### WHAT TO WORK ON
Which lines below fall between the one containing "Instruction: Select the SPORTINGBET label" and the one containing "Open the DMX"? Repeat them exactly, counting both of those lines, and add nothing else.

### PROVIDED INFORMATION
★ ★ ★ ★ ★

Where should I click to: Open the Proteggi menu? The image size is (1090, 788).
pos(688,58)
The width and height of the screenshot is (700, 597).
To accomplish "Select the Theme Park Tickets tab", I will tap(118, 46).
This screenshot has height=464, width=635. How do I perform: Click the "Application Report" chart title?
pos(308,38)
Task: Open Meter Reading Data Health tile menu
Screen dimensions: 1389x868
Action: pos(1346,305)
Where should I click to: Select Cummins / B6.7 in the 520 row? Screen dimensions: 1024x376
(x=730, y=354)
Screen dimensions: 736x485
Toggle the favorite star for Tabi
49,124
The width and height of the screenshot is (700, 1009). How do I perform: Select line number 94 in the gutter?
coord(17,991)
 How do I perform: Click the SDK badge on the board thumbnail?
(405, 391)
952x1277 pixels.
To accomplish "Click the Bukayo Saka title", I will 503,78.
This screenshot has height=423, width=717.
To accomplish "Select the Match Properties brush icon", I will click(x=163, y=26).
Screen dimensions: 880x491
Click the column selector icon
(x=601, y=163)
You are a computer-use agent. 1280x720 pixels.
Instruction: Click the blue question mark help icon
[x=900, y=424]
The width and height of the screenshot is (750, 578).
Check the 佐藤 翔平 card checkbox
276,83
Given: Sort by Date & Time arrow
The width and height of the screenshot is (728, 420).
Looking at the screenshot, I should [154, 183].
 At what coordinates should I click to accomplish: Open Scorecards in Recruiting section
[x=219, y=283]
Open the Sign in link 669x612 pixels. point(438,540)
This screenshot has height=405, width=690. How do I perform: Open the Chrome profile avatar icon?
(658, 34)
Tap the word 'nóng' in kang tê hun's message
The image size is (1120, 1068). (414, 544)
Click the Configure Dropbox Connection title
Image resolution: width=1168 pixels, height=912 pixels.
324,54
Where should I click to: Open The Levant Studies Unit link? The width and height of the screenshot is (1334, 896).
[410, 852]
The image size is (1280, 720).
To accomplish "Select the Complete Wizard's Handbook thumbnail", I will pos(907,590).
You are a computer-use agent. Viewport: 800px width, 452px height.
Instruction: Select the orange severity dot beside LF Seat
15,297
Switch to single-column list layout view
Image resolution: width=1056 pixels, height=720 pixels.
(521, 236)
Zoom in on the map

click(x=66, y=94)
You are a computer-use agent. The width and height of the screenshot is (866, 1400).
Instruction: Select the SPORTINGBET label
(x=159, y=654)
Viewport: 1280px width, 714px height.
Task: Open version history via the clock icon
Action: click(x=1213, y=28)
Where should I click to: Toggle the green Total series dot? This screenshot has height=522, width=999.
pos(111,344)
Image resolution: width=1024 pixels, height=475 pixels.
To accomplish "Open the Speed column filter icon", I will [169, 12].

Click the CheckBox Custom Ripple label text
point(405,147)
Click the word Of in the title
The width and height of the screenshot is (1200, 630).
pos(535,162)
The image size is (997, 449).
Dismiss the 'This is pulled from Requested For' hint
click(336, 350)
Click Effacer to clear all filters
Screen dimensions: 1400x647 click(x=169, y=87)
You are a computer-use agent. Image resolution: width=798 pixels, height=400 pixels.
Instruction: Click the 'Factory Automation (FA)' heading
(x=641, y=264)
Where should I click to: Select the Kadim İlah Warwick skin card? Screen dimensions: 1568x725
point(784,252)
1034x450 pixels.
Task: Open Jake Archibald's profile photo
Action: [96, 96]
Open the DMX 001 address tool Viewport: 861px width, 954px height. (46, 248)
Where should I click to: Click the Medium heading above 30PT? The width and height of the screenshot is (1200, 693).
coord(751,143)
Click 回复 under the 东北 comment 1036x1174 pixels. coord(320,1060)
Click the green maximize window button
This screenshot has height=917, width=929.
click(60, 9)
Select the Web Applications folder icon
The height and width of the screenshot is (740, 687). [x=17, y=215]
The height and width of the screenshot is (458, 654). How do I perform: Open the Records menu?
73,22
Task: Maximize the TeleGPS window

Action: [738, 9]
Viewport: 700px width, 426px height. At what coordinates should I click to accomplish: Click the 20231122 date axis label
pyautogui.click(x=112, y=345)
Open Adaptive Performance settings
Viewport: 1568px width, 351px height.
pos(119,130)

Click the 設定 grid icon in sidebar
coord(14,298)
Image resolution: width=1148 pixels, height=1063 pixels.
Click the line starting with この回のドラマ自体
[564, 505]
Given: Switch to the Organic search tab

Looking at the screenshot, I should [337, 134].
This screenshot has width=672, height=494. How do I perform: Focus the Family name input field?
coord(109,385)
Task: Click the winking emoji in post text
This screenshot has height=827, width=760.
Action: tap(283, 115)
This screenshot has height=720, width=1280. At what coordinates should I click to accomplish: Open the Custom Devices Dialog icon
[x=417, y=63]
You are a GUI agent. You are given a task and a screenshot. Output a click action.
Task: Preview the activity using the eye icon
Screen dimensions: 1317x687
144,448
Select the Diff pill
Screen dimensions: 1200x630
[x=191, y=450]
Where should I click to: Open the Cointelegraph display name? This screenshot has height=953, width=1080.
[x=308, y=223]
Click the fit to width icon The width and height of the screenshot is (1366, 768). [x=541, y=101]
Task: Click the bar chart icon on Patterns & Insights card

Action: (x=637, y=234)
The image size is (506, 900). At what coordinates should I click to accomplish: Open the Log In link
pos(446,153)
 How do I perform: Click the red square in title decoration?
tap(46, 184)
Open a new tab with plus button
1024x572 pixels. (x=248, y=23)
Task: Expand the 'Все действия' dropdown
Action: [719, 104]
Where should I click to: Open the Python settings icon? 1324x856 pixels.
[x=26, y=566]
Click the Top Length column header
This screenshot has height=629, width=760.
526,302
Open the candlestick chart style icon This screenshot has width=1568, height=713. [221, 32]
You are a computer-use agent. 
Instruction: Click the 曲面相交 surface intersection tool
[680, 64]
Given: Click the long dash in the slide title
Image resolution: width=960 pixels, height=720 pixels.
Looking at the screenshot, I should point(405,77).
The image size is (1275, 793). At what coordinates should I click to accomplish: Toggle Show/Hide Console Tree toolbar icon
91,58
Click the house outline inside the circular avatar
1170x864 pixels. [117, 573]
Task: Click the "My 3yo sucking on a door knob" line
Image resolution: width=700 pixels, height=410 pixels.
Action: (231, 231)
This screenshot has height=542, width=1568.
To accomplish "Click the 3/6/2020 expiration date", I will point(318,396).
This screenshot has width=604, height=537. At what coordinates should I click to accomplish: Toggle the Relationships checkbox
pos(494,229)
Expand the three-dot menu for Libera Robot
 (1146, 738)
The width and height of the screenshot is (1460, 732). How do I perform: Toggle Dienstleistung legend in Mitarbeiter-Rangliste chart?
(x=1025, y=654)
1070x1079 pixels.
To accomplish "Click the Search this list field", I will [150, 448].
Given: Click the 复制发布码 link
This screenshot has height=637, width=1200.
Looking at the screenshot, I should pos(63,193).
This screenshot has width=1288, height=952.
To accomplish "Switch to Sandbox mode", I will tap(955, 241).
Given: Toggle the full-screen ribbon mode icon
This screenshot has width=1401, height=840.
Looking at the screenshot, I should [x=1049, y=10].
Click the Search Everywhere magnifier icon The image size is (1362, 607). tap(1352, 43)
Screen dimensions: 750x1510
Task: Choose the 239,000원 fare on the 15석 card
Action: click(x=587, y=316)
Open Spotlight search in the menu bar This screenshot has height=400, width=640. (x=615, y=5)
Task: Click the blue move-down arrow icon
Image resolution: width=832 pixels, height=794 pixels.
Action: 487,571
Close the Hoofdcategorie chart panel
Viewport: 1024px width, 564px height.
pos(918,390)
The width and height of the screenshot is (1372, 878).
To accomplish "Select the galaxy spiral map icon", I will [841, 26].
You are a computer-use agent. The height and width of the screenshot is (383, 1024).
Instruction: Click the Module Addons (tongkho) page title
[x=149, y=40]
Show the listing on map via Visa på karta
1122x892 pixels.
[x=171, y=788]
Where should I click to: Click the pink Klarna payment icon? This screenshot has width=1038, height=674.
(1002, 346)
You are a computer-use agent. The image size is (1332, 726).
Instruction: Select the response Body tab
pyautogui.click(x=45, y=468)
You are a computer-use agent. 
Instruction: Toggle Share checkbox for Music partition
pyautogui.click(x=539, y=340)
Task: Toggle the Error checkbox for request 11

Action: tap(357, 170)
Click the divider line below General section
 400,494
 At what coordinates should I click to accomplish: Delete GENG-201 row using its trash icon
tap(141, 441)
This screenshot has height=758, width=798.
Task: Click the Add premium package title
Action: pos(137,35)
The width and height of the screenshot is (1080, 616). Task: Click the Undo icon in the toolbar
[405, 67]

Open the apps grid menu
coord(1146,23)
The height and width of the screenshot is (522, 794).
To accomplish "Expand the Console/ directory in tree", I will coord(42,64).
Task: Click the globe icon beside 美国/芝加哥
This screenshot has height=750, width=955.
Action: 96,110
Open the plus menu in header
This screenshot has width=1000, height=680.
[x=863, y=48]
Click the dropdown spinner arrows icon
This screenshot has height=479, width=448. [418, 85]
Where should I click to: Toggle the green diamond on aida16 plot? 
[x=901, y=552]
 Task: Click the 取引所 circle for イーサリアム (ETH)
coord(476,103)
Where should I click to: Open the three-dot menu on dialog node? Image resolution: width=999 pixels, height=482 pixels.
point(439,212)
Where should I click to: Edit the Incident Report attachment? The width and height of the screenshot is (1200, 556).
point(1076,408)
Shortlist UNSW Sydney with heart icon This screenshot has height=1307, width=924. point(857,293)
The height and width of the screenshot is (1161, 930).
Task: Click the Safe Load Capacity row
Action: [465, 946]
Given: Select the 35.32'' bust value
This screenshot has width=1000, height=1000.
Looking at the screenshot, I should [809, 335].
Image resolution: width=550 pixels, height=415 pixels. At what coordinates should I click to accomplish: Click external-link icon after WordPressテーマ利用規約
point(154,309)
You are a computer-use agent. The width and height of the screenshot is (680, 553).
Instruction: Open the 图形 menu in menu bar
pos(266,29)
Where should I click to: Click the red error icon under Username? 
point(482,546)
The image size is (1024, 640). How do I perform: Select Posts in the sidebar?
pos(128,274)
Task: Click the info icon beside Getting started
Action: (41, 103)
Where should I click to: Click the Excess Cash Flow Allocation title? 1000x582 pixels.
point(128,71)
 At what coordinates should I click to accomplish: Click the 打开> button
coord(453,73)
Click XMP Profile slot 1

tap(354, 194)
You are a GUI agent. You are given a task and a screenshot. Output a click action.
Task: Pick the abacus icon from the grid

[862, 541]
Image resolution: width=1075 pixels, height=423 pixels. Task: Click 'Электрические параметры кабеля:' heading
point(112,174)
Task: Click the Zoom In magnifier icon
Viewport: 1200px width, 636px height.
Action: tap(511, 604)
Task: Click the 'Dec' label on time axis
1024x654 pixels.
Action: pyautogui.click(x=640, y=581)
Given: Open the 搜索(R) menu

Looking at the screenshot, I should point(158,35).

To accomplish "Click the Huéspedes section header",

★ ★ ★ ★ ★

### EXERCISE ANSWER
Instruction: Select the SPORTINGBET label
(x=159, y=654)
Viewport: 1280px width, 714px height.
Task: Open version history via the clock icon
Action: click(x=1213, y=28)
Where should I click to: Toggle the green Total series dot? This screenshot has height=522, width=999.
pos(111,344)
Image resolution: width=1024 pixels, height=475 pixels.
To accomplish "Open the Speed column filter icon", I will [169, 12].

Click the CheckBox Custom Ripple label text
point(405,147)
Click the word Of in the title
The width and height of the screenshot is (1200, 630).
pos(535,162)
The image size is (997, 449).
Dismiss the 'This is pulled from Requested For' hint
click(336, 350)
Click Effacer to clear all filters
Screen dimensions: 1400x647 click(x=169, y=87)
You are a computer-use agent. Image resolution: width=798 pixels, height=400 pixels.
Instruction: Click the 'Factory Automation (FA)' heading
(x=641, y=264)
Where should I click to: Select the Kadim İlah Warwick skin card? Screen dimensions: 1568x725
point(784,252)
1034x450 pixels.
Task: Open Jake Archibald's profile photo
Action: [96, 96]
Open the DMX 001 address tool Viewport: 861px width, 954px height. (46, 248)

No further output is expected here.